Она открыла глаза яркому солнечному свету, уши — мерному гулу двигателей «Лирджета». И чему-то еще — давлению на барабанные перепонки. Перевела взгляд с встревоженного лица Билла на дисплей высотомера, расположенного на стенке салона под термометром: двадцать восемь тысяч футов.

— Снижаемся? — удивленно спросила она. — Уже?

— Быстро, не правда ли? — в голосе удовлетворенность, словно Билл сам вел самолет, а не платил за него. — Пилот говорит, что мы приземлимся в Форт-Майерсе через двадцать минут. Мы просто перепрыгнули через всю Америку, детка.

— Мне приснился кошмар.

Он рассмеялся. Этот смех, самодовольный, говорящий, ну нельзя же быть такой идиоткой, она терпеть не могла.

— Во время второго медового месяца кошмары не разрешаются.
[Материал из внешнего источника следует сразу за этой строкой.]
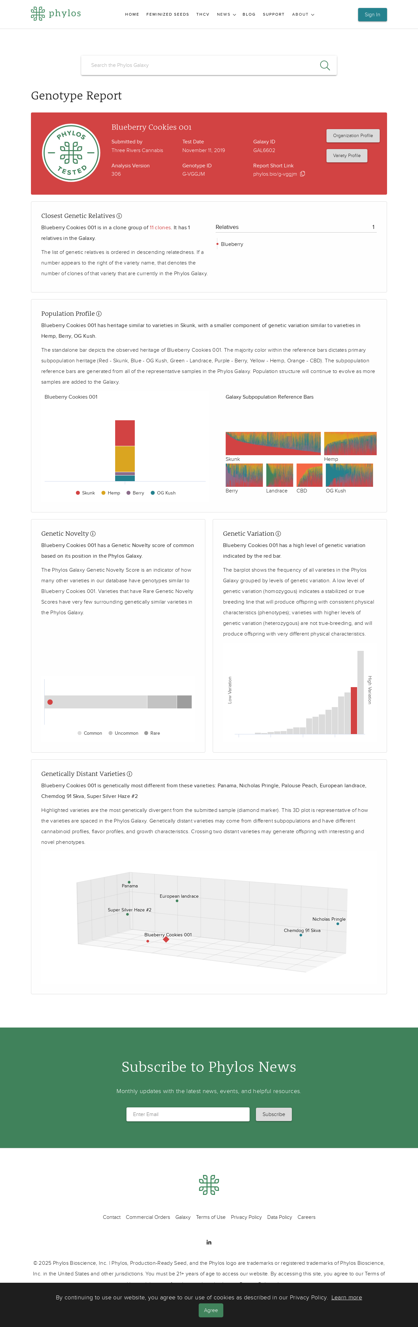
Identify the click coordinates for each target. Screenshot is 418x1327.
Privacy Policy (246, 1217)
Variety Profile (347, 155)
Что снилось?

— Не помню, — ответила она, и не солгала. В памяти остались только фрагменты: Билл с уходящими в щеки, растворяющимися в них очками, одна из трех или четырех запретных частушек, которые они иногда распевали в пятом или шестом классе. «Деве я молюсь и…» а как же дальше, как? Не вспоминалось. Другая частушка, о большой папиной штучке, всплыла в памяти, а вот про Марию — нет.
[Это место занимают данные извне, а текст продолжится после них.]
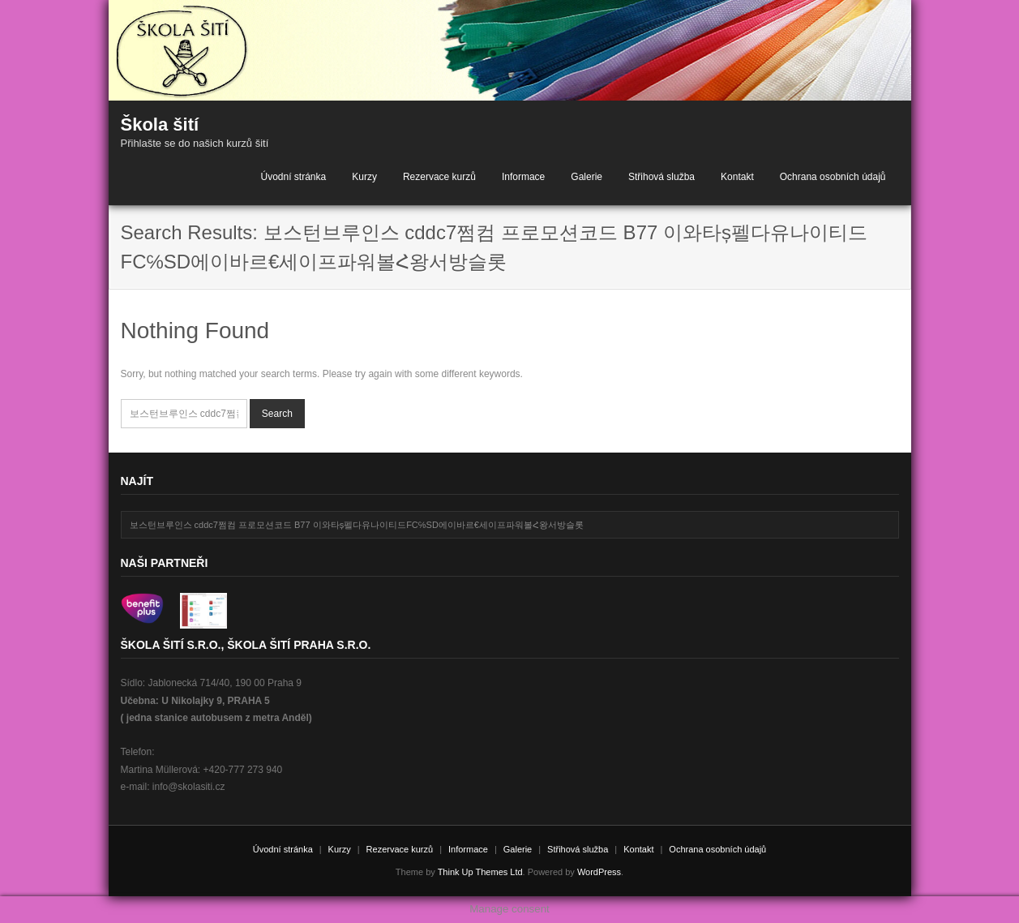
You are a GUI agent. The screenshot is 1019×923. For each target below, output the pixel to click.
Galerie (586, 176)
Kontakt (737, 176)
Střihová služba (661, 176)
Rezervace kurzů (439, 176)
«Мария помогает больным Флориды», — подумала она, понятия не имея, откуда взялась эта мысль и что она означает, и тут же раздался мелодичный звуковой сигнал и зажегся транспарант с надписью «ЗАСТЕГНИТЕ РЕМНИ». Самолет шел на посадку. «Пора начинать дикий загул», — подумала она и застегнула ремень.

— Действительно не помнишь? — Билл застегнул свой. Маленький самолет вошел в облачный слой, где хватало воздушных ям, один из пилотов в кабине отреагировал на изменение полетных условий, болтанка прекратилась. — Обычно, сразу после того, как проснулся, в памяти что-то остается. Даже кошмары.

— Я помню сестру Аннунсиату, из школы «Нашей госпожи ангелов. Время самоподготовки».

— Да, это действительно кошмар.

Десять минут спустя пилот выпустил шасси. Еще через пять минут они приземлились.

— Они должны подогнать автомобиль прямо к самолету, — Билл уже начал вести себя, как большая шишка. Она этого не любила, но терпела, в отличие от самодовольного смеха и покровительственных взглядов. — Надеюсь, проволочек не будет.

«Не будет, — подумала она и то самое чувство многократно усилилось. — Через секунду-другую я увижу его в окно с моей стороны. Самый подходящий автомобиль для отдыха во Флориде. Огромный белый „Кадиллак“ или даже „Линкольн“».

И, да, увидела, доказав что? Ну, наверное, доказав, что иногда у человека случается deja vu: по его ощущениям то, что должно случиться, уже было. К самолету подогнали не «Кадиллак» и не «Линкольн», а «Краун Викторию», автомобиль, который в гангстерских фильмах непременно называли «Краун Вик».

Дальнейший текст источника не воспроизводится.